What to look for: Before scanning any business card QR code, use QRsafer to preview the destination. The URL should match the person's company domain or a well-known professional network (linkedin.com, not linkedin-profile.net). If you receive a card at an event and scan later from home, this preview step is your last checkpoint before the browser loads.

5. Fake Wi-Fi QR codes in event spaces

Conference centers, convention halls, and hotel ballrooms are frequent targets for rogue Wi-Fi QR attacks. A printed card or sticker reading "Event Wi-Fi — scan to connect" placed near a power strip or seating area redirects your device to an attacker-controlled network.

See our dedicated guide on fake Wi-Fi QR code scams for the full mechanics. At events specifically: always ask show staff or check the official event app for the correct Wi-Fi credentials rather than trusting a posted QR code.

Quick checklist before you scan at your next event

  1. Look for sticker tamper signs. Raised edges, bubbling, or misalignment between the code and the surface it's on are warning signs.
  2. Preview the URL. Use QRsafer before your browser loads the destination. The domain should match the exhibitor's company or the event organizer.
  3. Confirm with a person. If a code is at an unmanned kiosk or station, ask a nearby staff member to verify it before scanning.
  4. Never install software from a booth QR code. Legitimate product demos don't require side-loading an app.
  5. Check what a giveaway page asks for. Name and work email are normal. Credit card, home address, and password are not.
  6. Ask for event Wi-Fi credentials verbally rather than scanning any posted code.

How QRsafer helps at events

The single most effective habit at any conference is scanning with QRsafer first — it shows you the full destination URL or content before your browser, app store, or device network settings act on it. That preview window is often the only moment you have to catch a redirect to a malicious page.

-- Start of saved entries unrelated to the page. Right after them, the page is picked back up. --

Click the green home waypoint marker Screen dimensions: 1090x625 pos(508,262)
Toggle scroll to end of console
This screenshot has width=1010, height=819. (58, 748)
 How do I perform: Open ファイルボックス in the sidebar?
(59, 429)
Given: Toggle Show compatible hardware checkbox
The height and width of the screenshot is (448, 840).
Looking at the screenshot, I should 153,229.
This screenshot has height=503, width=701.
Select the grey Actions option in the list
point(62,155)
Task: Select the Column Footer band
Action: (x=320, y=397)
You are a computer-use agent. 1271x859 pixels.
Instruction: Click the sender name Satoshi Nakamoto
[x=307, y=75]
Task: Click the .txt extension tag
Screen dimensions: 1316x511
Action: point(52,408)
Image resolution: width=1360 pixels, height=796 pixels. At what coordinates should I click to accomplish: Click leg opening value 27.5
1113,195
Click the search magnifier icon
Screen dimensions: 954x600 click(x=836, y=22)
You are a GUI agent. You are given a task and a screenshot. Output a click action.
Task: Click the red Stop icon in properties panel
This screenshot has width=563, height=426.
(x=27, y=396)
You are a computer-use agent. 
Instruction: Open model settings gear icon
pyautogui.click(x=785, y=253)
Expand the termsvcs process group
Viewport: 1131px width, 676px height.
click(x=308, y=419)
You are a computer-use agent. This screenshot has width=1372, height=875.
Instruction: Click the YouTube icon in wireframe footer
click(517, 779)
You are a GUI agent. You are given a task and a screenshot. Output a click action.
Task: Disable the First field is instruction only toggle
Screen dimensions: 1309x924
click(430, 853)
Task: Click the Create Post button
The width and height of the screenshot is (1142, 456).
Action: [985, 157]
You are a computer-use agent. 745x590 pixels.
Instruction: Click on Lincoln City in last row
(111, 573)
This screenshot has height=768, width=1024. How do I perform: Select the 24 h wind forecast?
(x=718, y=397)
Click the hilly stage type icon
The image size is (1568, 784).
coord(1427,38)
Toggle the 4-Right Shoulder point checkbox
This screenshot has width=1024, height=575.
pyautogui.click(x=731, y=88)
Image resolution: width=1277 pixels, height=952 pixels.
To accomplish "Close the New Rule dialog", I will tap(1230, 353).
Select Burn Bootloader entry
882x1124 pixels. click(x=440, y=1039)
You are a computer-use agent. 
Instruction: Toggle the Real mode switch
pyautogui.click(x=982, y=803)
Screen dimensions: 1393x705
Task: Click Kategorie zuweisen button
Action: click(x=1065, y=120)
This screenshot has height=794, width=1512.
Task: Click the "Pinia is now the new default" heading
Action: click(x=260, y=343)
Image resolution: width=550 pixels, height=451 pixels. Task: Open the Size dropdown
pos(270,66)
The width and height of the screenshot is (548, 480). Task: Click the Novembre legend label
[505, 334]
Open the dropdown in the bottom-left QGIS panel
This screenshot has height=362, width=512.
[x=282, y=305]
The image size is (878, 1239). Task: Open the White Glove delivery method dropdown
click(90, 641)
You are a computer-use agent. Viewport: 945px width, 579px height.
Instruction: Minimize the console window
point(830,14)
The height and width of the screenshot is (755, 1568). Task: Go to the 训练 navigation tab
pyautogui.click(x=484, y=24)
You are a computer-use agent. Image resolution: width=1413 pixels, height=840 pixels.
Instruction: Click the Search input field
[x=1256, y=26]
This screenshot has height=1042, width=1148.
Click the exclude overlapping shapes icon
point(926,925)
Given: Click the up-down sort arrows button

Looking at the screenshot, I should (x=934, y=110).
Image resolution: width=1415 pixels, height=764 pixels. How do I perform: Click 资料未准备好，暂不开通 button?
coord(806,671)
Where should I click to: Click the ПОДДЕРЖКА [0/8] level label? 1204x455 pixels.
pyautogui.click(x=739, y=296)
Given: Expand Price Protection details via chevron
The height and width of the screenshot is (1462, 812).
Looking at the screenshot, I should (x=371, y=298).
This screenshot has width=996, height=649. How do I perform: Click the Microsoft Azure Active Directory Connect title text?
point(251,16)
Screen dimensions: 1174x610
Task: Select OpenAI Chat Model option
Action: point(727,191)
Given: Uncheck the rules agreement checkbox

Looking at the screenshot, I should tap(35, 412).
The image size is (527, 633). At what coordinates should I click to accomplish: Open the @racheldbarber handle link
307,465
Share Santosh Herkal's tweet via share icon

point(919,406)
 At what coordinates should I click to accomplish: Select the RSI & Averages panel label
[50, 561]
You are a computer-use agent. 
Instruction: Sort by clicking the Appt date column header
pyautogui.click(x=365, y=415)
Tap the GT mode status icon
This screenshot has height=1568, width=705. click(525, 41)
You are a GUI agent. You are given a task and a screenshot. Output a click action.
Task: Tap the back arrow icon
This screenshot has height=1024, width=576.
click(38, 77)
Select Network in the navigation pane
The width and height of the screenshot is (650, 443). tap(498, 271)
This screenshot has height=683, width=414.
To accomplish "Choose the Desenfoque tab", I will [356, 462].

Download QRsafer for iOS or Android before your next event.

FAQ

Are QR codes at conference registration desks safe to scan?

Usually yes, but not always. Official badge-registration kiosks at major shows use QR codes to pull up your registration record. The risk is tampered signage — a sticker QR code placed over the real one that redirects to a fake login page harvesting your credentials. Always look for physical signs of tampering (raised edges, misaligned code) and confirm the URL before entering any login details.

What happens if I scan a fake QR code at a vendor booth?

At minimum, you may end up on a phishing page designed to harvest your contact info, work email, or credentials. In more aggressive attacks, a fake booth QR code can trigger a download of a malicious app disguised as a product brochure, conference schedule app, or lead-capture form. If you're prompted to install anything after scanning an unfamiliar code, decline and verify the booth's identity with event staff.

Is it safe to scan QR codes on business cards from strangers?

Treat business card QR codes from people you just met the same as links in cold emails — with healthy skepticism. Legitimate business card QR codes typically resolve to a LinkedIn profile, company website, or vCard. Use QRsafer to preview the destination URL before your browser opens it. If the URL doesn't match the company or person's name, don't proceed.

How do I know if a 'scan for a free gift' QR code at a booth is legitimate?

Legitimate prize or giveaway QR codes at booths typically collect only your name, email, and company for lead generation — the same info you'd hand over on a paper form. Red flags: the page asks for a credit card, password, or home address; the domain in the URL is unrelated to the exhibitor's company name; or the prize sounds implausibly large. When in doubt, ask the booth representative to show you the URL on a business card or their official website instead.